## TO DO
Sort through the listing below and keep each line with the word "agent". Copy those.

## DATASET RECORDS
++++++++++

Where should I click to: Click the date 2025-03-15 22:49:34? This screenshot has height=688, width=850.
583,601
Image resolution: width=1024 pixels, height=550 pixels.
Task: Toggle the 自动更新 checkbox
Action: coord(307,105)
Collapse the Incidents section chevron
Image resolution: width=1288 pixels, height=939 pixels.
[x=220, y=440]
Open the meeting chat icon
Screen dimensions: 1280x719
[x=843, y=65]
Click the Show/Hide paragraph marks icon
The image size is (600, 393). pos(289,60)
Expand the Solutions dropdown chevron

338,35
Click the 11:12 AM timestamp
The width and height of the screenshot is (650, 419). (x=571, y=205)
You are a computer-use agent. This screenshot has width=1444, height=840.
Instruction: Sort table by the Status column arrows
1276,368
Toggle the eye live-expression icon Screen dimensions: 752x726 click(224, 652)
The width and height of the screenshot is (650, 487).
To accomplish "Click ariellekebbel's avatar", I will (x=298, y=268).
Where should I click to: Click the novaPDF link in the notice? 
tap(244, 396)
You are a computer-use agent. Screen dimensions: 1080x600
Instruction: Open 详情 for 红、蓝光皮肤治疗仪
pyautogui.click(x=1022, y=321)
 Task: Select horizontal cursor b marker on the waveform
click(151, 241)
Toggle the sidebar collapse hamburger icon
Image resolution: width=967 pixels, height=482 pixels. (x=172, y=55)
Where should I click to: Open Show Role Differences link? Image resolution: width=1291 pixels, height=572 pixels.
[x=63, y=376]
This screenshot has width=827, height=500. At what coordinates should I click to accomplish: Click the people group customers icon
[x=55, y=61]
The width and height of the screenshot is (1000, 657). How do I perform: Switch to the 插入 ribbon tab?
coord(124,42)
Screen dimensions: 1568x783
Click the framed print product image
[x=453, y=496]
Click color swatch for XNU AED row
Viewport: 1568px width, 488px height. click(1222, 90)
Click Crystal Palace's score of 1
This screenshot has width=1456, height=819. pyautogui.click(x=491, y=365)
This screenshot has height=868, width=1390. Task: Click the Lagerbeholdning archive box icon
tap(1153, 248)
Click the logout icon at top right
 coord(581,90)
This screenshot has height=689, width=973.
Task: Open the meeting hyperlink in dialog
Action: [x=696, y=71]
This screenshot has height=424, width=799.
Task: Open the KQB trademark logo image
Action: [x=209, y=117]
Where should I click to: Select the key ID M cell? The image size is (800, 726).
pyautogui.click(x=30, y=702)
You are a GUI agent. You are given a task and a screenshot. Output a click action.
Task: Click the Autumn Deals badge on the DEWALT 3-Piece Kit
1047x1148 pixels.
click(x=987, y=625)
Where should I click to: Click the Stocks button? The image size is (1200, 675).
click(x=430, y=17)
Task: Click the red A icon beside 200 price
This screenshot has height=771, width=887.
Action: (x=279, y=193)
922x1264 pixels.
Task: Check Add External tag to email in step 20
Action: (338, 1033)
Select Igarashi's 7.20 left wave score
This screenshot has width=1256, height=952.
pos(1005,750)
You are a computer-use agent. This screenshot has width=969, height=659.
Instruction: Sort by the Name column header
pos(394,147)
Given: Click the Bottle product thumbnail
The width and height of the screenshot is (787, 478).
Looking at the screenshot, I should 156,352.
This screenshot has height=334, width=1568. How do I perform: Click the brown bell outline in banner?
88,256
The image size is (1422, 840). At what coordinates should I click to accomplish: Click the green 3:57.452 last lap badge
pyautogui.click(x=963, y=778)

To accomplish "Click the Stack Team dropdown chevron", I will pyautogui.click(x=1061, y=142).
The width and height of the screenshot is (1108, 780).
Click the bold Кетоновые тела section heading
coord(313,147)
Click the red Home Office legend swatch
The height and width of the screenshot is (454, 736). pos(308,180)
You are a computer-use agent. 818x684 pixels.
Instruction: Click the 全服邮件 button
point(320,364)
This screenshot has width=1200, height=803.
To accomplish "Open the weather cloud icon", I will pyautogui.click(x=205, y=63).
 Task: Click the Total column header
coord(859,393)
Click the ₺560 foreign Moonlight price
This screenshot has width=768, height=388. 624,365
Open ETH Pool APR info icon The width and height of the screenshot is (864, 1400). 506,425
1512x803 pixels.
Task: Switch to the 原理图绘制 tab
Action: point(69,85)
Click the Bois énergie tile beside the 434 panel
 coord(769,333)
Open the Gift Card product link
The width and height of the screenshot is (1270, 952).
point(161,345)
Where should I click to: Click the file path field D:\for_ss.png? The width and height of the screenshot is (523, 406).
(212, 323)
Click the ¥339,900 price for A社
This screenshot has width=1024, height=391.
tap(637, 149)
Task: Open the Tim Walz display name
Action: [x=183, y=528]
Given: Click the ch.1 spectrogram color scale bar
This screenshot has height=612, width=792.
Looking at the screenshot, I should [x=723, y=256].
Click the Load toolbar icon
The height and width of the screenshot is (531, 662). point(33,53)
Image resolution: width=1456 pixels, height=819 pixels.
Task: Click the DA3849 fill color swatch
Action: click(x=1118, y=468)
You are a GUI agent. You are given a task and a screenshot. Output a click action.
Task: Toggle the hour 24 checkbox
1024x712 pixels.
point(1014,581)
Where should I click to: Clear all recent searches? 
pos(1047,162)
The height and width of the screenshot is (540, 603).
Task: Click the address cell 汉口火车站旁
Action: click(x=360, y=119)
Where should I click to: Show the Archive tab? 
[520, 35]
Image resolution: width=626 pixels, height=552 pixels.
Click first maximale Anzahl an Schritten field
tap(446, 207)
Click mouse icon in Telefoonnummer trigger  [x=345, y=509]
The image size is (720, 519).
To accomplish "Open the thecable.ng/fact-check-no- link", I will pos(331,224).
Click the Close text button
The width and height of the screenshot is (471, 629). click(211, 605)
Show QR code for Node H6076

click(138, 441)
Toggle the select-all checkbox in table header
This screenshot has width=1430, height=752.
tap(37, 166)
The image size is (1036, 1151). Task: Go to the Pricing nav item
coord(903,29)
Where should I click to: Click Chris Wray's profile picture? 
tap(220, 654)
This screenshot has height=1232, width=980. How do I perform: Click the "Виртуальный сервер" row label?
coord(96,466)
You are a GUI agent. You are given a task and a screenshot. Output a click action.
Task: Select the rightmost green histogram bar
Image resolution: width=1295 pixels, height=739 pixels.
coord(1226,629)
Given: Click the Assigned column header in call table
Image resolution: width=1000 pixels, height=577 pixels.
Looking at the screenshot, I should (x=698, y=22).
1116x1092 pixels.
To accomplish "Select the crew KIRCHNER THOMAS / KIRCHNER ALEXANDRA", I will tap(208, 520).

++++++++++

## WRITTEN SOLUTION
You are a computer-use agent. This screenshot has width=1444, height=840.
You are a computer-use agent. Screen dimensions: 1080x600
You are a GUI agent. You are given a task and a screenshot. Output a click action.
You are a computer-use agent. This screenshot has width=969, height=659.
You are a computer-use agent. 818x684 pixels.
You are a GUI agent. You are given a task and a screenshot. Output a click action.
You are a GUI agent. You are given a task and a screenshot. Output a click action.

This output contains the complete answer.